タテイシ広美社のハロービジョン TVスタジオなどに用途拡大

2001年10月21日 びんご経済レポート 第1425号 26ページ

看板・LED電光表示器設計・施工の(株)タテイシ広美社はこのほど、
放送局のテレビスタジオのセットの一部としてLED表示システムを受注した。
スポーツニュース番組のスタジオ内で、プロ野球の各球場の途中経過表示などに利用するもので、
従来の看板と比べその用途の広さから受注も好調だが、立石社長は「これからが勝負」と気を引き締めている。
自社開発の同システム「ハロービジョン」は、バブルが弾けた92年以降、
事業の建て直しを模索していた同社が、松下電器産業の電光掲示板の販売代理店を引き受けたのがきっかけ。
社長自ら営業に回り、それなりの売り上げを拡大したが、量販店の代理店では、発注者のきめ細やかな要求に応じきれないことを不満に感じ、基盤メーカーなど各企業の賛同を得て、自社での新商品開発に踏み切った。
完成した一号機は不動産業者に納入したが、輝度が低かったことから返品、
二号機の製作に取り掛かりながら、一号機の納入先を再度検討するはめになった。
当時建設が決まっていた神石町のコスモドームに目を付けた立石社長は町長あてにFAXを送り、採用に成功した。
役所への納入実績が出来た同社はその後、広告媒体としての受注に加え、役所などのイベント情報掲示や病院の投薬表示、道路情報の掲示など、多様な業種からの受注があり、現在ではニュースも配信している。
データ送受信の回線が四種類から選べる中で、PHS回線を利用できるのが特長。
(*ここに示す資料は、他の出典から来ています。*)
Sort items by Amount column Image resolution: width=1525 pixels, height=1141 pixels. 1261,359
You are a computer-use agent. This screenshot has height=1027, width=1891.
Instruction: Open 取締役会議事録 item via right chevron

直結ケーブル、電話回線、ポケットベルまでは大手メーカーも確立しているが、PHS回線を利用した技術は同社にしかないという。
これは京セラ(株)と共同開発したもので、現在特許も出願中、高速データ通信による大容量のデータ入力が可能、テキスト情報のみのポケットベルと違い、ビットマップによりアニメーション表示もできる。
また地下でも利用可能で移設も容易、優先に比べ初期導入コストが小さい。
パネルを組み合わせることからサイズも自由に選べるほか、用途に合わせたソフト開発も行っている。
タイムリーな情報を伝達できる同システムについて、メールでの問い合わせが多く、思いがけない用途に驚くことも多いという立石社長は「今後は小売店を他店舗展開している業者などへのPRを強化していきます」と抱負を語る。